Em busca de 308 votos

Rodolfo Costa

09/03/2019

 

 

O ministro da Economia, Paulo Guedes, não se limitou às atividades da pasta e está orquestrando a articulação política. O chefe da equipe econômica vinha conversando com parlamentares antes do encaminhamento da reforma, em 21 de fevereiro. Após o envio, os pedidos subiram exponencialmente. Pessoas próximas afirmam que a agenda está cheia de reuniões com congressistas para os próximos 60 dias. A ideia é que, até lá, ele conquiste a maioria necessária para a aprovação da Proposta de Emenda à Constituição (PEC), de 308 votos. Nas contas do próprio ministro, em entrevista dada ontem ao Estado de São Paulo, faltam apenas 48 votos. A afirmação foi suficiente para criar um alvoroço na Bolsa de Valores (leia mais na página 7).

A busca por Guedes será intensa, sobretudo nas próximas duas semanas. O carnaval deu munição para os líderes partidários. Deputados das mais diversas bancadas colheram dúvidas sobre a reforma. Os questionamentos serão elaborados e formalizados em forma de indagações ou sugestões à equipe econômica.

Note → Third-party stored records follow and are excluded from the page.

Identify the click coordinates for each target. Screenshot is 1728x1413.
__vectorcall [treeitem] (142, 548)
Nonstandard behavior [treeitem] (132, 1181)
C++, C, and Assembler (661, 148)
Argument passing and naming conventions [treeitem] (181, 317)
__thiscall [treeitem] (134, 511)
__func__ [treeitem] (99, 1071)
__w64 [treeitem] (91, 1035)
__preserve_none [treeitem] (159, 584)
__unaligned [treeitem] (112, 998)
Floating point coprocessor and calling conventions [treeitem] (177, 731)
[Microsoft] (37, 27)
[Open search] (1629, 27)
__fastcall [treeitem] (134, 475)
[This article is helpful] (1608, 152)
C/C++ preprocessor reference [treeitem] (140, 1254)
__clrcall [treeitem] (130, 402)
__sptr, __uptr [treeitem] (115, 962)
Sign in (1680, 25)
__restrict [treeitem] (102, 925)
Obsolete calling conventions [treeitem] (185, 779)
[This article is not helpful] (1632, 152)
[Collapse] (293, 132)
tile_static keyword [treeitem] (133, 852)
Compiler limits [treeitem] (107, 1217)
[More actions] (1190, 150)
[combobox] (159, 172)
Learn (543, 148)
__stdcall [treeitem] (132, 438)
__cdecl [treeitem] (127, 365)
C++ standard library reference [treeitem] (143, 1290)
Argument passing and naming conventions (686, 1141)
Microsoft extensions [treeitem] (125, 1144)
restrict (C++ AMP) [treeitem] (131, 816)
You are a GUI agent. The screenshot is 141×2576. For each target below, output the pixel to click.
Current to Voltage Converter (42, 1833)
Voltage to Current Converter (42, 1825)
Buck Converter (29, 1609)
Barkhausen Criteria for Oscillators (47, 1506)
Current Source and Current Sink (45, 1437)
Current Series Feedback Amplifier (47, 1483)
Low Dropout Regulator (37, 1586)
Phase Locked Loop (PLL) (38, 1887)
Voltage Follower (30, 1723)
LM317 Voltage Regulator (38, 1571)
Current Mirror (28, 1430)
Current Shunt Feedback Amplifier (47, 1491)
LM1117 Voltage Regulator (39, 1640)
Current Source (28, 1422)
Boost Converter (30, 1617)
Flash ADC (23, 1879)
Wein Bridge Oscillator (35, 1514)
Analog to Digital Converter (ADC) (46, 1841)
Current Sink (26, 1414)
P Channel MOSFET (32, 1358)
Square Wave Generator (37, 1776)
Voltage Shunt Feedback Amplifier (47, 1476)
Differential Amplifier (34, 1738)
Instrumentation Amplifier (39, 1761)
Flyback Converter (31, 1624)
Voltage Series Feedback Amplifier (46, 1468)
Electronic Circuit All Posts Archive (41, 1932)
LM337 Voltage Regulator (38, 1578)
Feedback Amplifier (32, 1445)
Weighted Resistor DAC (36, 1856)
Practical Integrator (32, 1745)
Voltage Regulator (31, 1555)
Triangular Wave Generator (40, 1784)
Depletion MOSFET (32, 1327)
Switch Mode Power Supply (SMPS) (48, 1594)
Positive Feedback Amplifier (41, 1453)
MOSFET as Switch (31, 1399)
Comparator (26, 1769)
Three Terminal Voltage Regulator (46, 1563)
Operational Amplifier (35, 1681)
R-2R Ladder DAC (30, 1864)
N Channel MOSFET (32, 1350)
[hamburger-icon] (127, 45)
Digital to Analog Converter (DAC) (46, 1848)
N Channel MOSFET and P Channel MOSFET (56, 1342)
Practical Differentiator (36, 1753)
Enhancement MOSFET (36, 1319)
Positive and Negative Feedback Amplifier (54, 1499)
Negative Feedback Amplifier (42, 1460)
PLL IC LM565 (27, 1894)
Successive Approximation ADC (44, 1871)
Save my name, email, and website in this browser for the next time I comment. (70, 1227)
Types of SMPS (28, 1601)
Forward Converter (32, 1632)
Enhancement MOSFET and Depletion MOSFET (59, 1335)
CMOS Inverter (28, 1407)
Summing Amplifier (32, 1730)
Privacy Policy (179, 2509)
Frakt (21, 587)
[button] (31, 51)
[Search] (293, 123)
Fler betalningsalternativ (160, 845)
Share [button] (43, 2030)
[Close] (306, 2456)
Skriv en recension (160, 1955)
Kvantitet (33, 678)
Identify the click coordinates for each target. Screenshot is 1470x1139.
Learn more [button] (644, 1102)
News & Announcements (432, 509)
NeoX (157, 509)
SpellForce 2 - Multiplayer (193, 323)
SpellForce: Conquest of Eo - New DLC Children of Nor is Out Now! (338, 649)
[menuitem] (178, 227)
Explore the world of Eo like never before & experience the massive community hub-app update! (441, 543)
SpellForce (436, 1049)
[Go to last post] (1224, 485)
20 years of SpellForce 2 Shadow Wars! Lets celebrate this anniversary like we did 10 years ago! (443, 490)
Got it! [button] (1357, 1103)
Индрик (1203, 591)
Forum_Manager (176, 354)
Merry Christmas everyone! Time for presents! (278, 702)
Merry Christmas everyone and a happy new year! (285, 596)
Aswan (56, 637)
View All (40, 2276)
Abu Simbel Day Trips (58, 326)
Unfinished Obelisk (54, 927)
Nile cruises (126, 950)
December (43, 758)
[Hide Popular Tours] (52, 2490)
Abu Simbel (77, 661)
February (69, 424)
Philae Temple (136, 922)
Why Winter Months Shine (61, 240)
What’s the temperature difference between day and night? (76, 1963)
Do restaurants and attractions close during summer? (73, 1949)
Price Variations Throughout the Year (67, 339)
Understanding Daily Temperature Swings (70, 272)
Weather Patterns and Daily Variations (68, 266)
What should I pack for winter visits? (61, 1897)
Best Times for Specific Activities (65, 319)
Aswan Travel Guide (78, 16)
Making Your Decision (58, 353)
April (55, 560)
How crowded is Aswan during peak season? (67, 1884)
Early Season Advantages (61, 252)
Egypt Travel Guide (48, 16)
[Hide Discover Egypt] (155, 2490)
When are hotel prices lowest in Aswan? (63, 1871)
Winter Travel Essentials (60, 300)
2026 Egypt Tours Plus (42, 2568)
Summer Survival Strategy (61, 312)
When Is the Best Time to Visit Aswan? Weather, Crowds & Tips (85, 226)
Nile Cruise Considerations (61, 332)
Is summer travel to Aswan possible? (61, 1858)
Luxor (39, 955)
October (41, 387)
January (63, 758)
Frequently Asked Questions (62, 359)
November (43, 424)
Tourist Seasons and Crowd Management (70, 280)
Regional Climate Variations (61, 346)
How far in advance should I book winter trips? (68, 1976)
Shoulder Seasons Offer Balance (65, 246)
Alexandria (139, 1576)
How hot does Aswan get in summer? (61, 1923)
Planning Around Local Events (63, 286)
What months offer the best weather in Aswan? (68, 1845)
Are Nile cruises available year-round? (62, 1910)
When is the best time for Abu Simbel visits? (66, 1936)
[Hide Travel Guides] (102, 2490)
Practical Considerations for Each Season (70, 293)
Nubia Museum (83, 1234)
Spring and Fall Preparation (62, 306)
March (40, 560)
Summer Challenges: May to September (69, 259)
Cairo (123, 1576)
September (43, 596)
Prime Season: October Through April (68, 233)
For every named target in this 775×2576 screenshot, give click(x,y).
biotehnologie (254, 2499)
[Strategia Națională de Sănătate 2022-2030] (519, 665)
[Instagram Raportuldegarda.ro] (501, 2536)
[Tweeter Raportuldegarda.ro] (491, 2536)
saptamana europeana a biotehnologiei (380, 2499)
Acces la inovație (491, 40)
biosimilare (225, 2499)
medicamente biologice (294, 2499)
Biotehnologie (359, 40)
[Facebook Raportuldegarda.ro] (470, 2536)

A ideia de Guedes é receber grupos de 10 parlamentares de bancadas partidárias, estaduais e até regionais em um total de duas a três reuniões por dia.
O ministro evita se colocar como articulador político do governo, função exercida pelo ministro-chefe da Casa Civil, Onyx Lorenzoni. A própria líder do governo no Congresso, Joice Hasselmann (PSL-SP), negou ontem que o Planalto tenha um mapeamento de votos. “A base está sendo construída. Não dá para cravar número de votos A, B ou C. O ministro está recebendo informações que vêm de dentro do Congresso, mas, no momento que ele recebe, 10, 15 minutos depois já mudou. Não tem mapa. Temos prognósticos e conversas. Vamos fazer um desenho do que é possível ser mexido no texto dentro da perspectiva da equipe econômica”, explicou.
As contas de Guedes se baseiam na temperatura captada nas conversas com parlamentares. Ao recebê-los para tirar dúvidas e conversar sobre pontos mais controversos da reforma, o ministro capta o clima de aptidão dos congressistas e acredita transformar potenciais votos indecisos em favoráveis. Tudo com explicação técnica e flexibilidade no trato com os parlamentares. “A ideia não é só falar de Previdência, mas de todo o projeto econômico para o país”, explicou um interlocutor de Guedes. A equipe econômica estuda que a aprovação da PEC pode garantir 8 milhões de empregos e aumentar o Produto Interno Bruto (PIB) per capita para R$ 5,8 mil.
Apreço
Desde as manifestações do presidente, Guedes passou a ser olhado com ainda mais apreço pelas lideranças. Para líderes, muitos deles com proximidade a governadores, o ministro da Economia é uma figura mais equilibrada e flexível no trato com todos os partidos. A posição do ministro tem agradado, sobretudo a governadores do Nordeste, região dominada por partidos ligados à oposição. Dos sete estados, três são geridos pelo PT, dois pelo PSB, um pelo PCdoB, e um pelo MDB — Alagoas, chefiado por Renan Filho.
A equipe econômica minimiza as polêmicas de Bolsonaro. “Não mudou em nada o nosso plano. Não temos medo do balanço do mar. Vamos continuar no trabalho corpo a corpo”, declarou um interlocutor de Guedes. A ideia é conciliar a articulação não apenas com os parlamentares, mas, também, com os parlamentares. O diálogo com os chefes do Executivo estadual de todo o país, por sinal, tem sido diário. “Estão ansiosos em relação ao equilíbrio das contas estaduais. Alguns precisam lidar com questões como contingenciamento de recursos na educação e saúde. Precisam da aprovação da reforma para ter pelo menos um sinal de alívio na política fiscal no horizonte”, justificou. A tática de Guedes é inspirada na articulação feita pelo presidente da Câmara, Rodrigo Maia (DEM-RJ), amigo pessoal do ministro. O parlamentar também mantém contato próximo com os governadores. Afinal, eles têm capital político para pressionar os congressistas de seus respectivos estados.
Polêmicas que ajudam
As últimas polêmicas levantadas pelo presidente Jair Bolsonaro até auxiliaram o trabalho do ministro. A publicação de um vídeo obsceno na terça-feira e críticas aos músicos Daniela Mercury e Caetano Veloso nas redes sociais irritaram líderes partidários. Segundo eles, o posicionamento controverso do chefe do Palácio do Planalto divide a sociedade e não unifica. Para aprovar a reforma, o entendimento é de que, se Bolsonaro não puder mudar o discurso agressivo contra ideias e valores antônimos ao conservadorismo defendido pelo governo, que, ao menos, evite polemizar.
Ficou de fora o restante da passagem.